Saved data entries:
╔══

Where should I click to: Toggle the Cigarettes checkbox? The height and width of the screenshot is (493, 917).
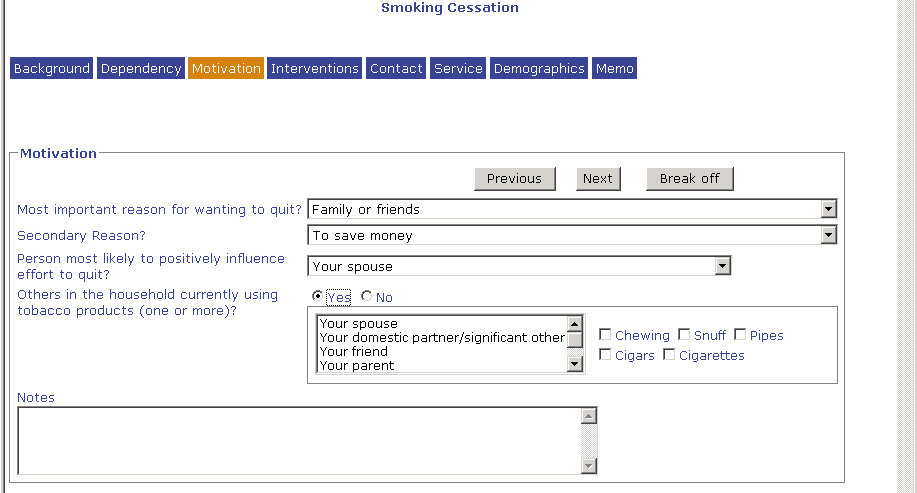tap(669, 355)
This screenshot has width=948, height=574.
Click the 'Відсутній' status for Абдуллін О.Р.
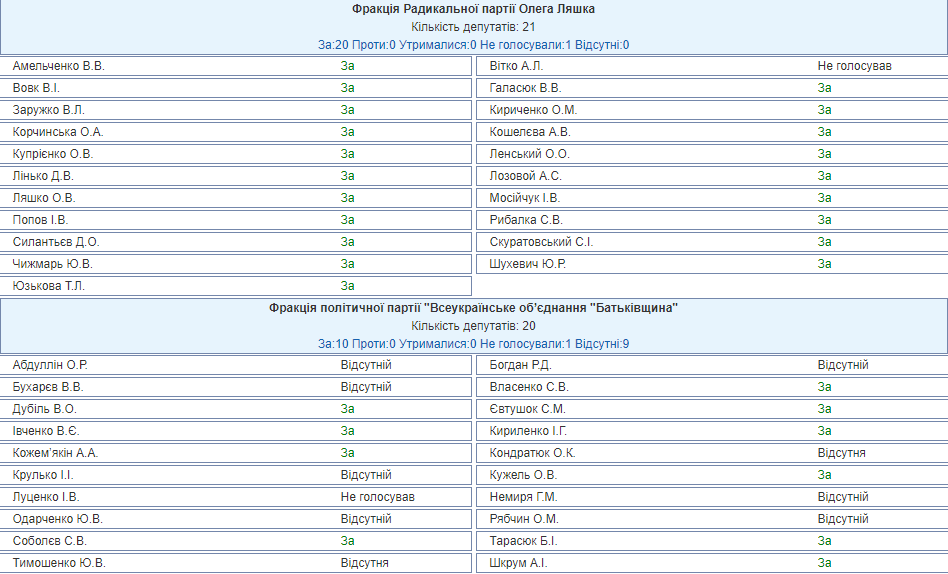(x=365, y=365)
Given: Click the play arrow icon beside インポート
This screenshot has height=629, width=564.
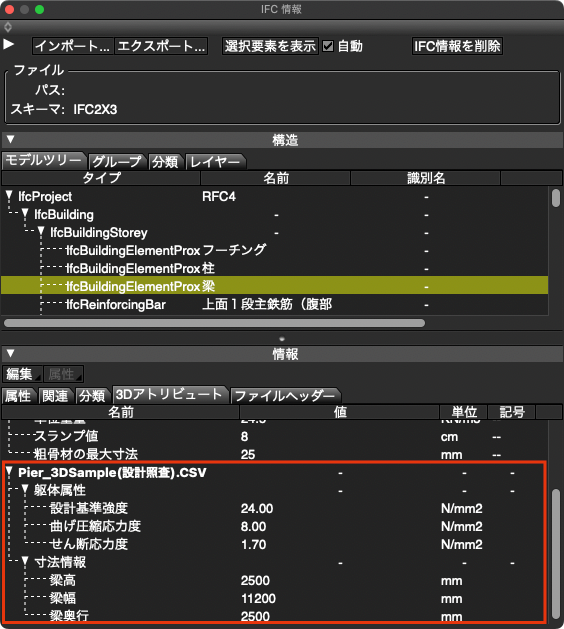Looking at the screenshot, I should pos(8,44).
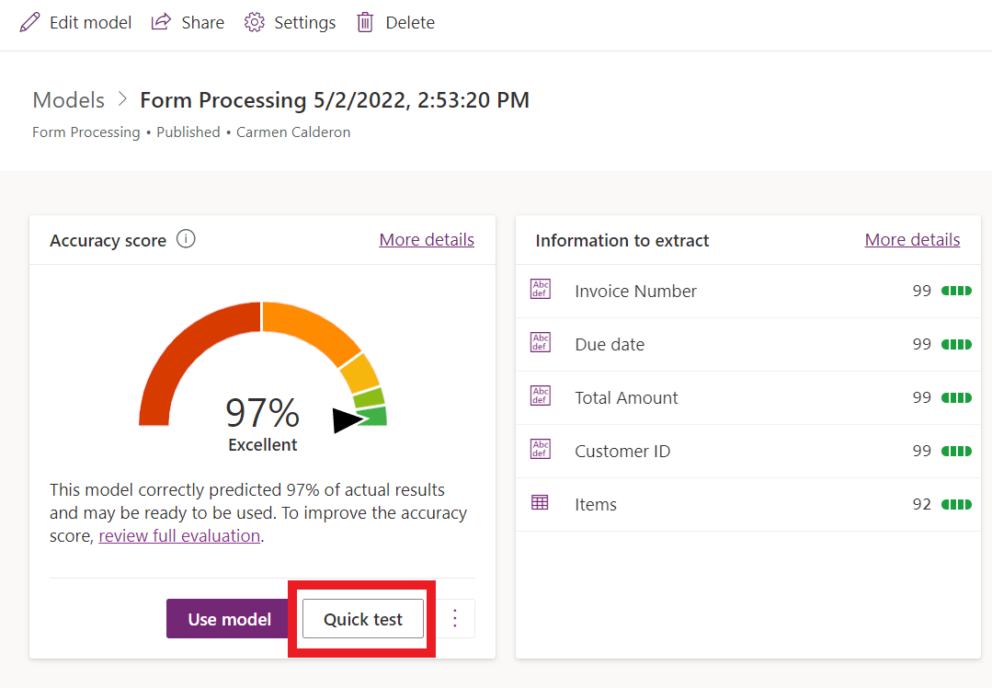Click the review full evaluation link
Image resolution: width=992 pixels, height=688 pixels.
pyautogui.click(x=180, y=536)
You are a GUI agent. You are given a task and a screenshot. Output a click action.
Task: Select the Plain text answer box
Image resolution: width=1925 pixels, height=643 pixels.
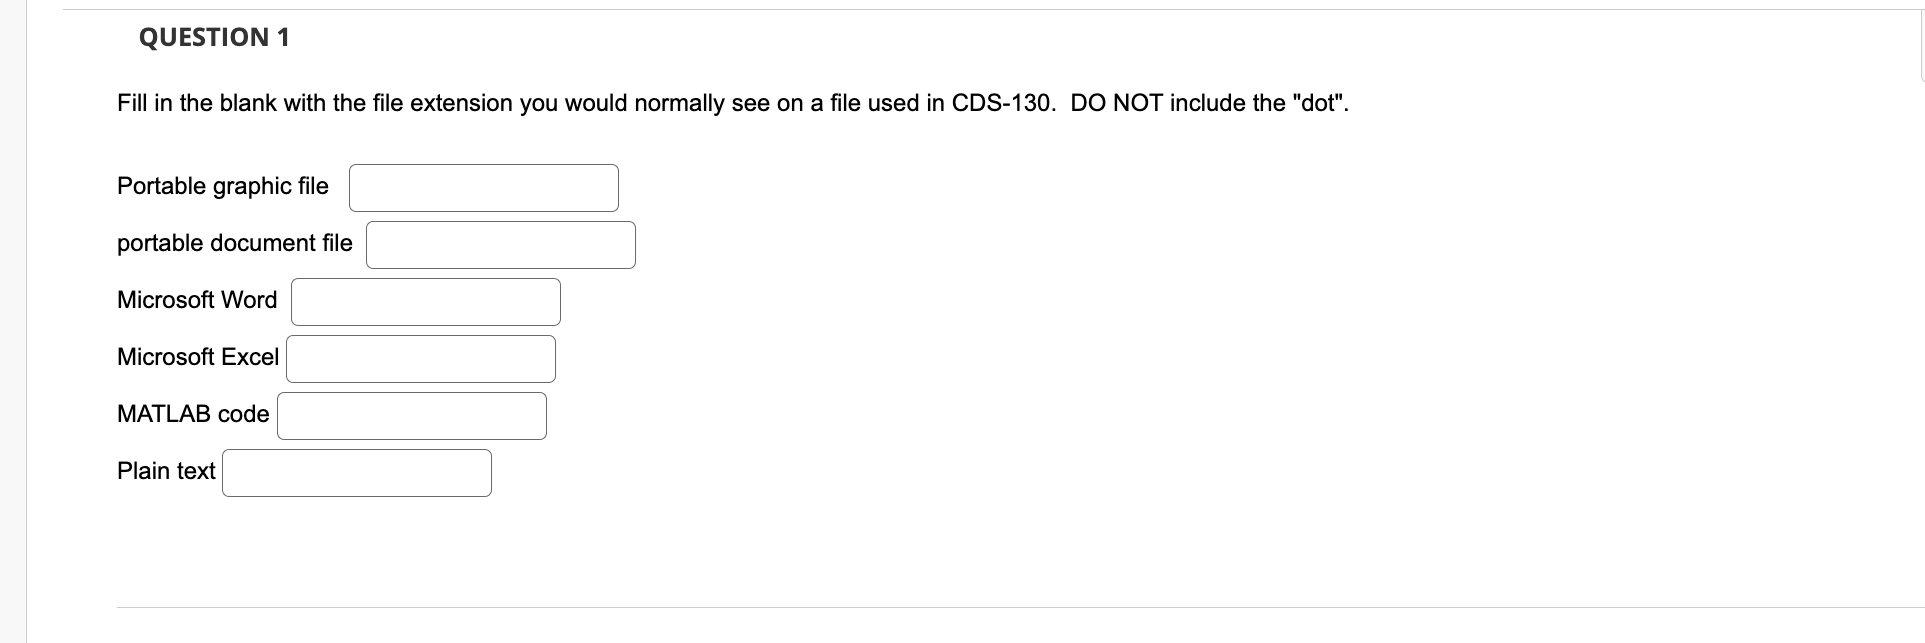point(356,472)
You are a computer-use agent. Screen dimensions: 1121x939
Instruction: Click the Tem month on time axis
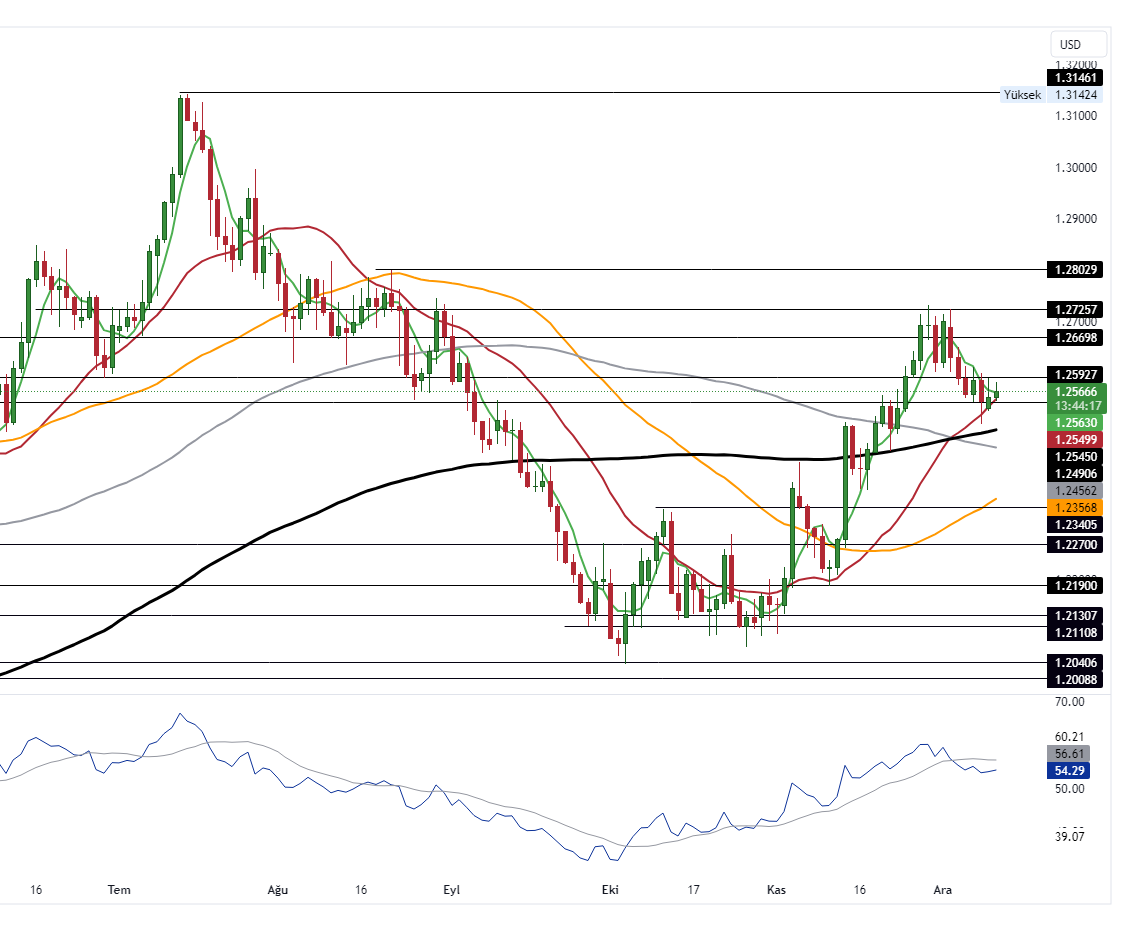tap(119, 889)
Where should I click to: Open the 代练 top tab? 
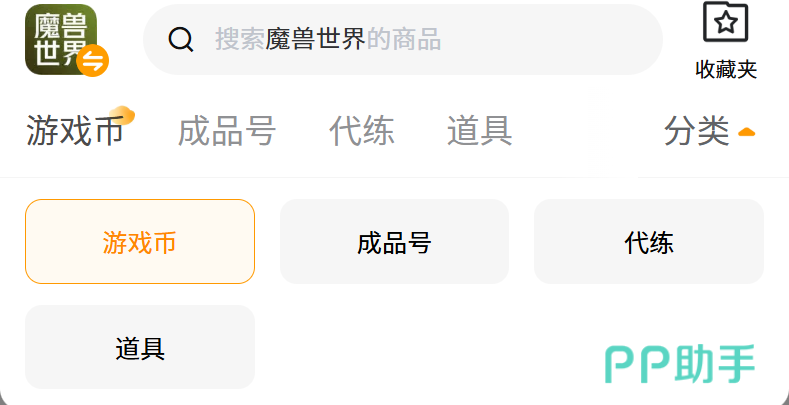click(x=362, y=131)
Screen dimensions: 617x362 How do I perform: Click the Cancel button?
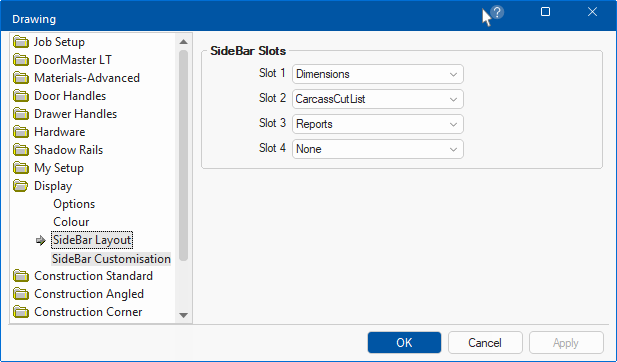(x=485, y=343)
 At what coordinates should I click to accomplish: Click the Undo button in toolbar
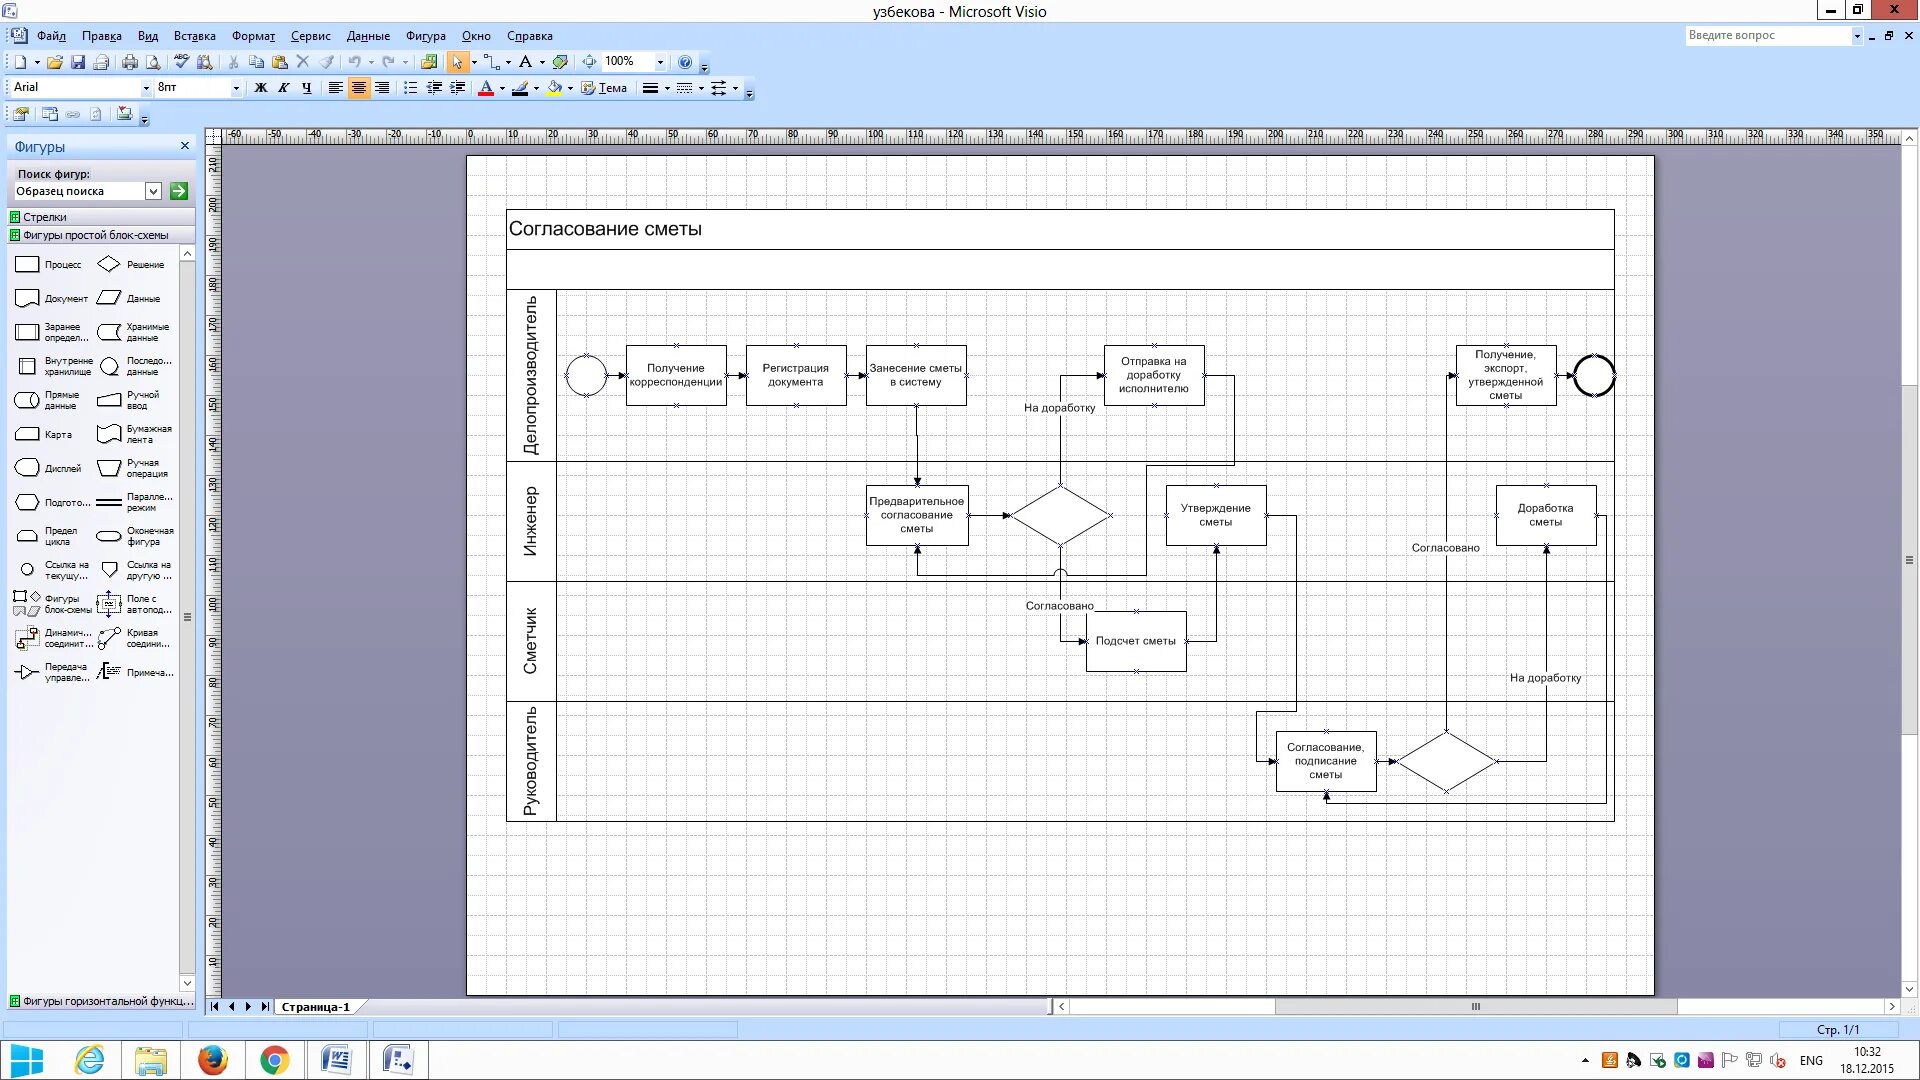tap(353, 61)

╚══

#### Task to carry out
Could you transcribe all of the data exactly, keeping every picture out of the copy?

#### Exercise output
Where should I click to: Toggle the Cigarettes checkbox? The height and width of the screenshot is (493, 917).
tap(669, 355)
This screenshot has width=948, height=574.
Click the 'Відсутній' status for Абдуллін О.Р.
(x=365, y=365)
Given: Click the play arrow icon beside インポート
This screenshot has height=629, width=564.
Looking at the screenshot, I should pos(8,44).
Click the review full evaluation link
Image resolution: width=992 pixels, height=688 pixels.
pyautogui.click(x=180, y=536)
You are a GUI agent. You are given a task and a screenshot. Output a click action.
Task: Select the Plain text answer box
Image resolution: width=1925 pixels, height=643 pixels.
point(356,472)
You are a computer-use agent. Screen dimensions: 1121x939
Instruction: Click the Tem month on time axis
tap(119, 889)
Where should I click to: Open the 代练 top tab? 
click(x=362, y=131)
Screen dimensions: 617x362 How do I perform: Click the Cancel button?
(x=485, y=343)
 At what coordinates should I click to accomplish: Click the Undo button in toolbar
tap(353, 61)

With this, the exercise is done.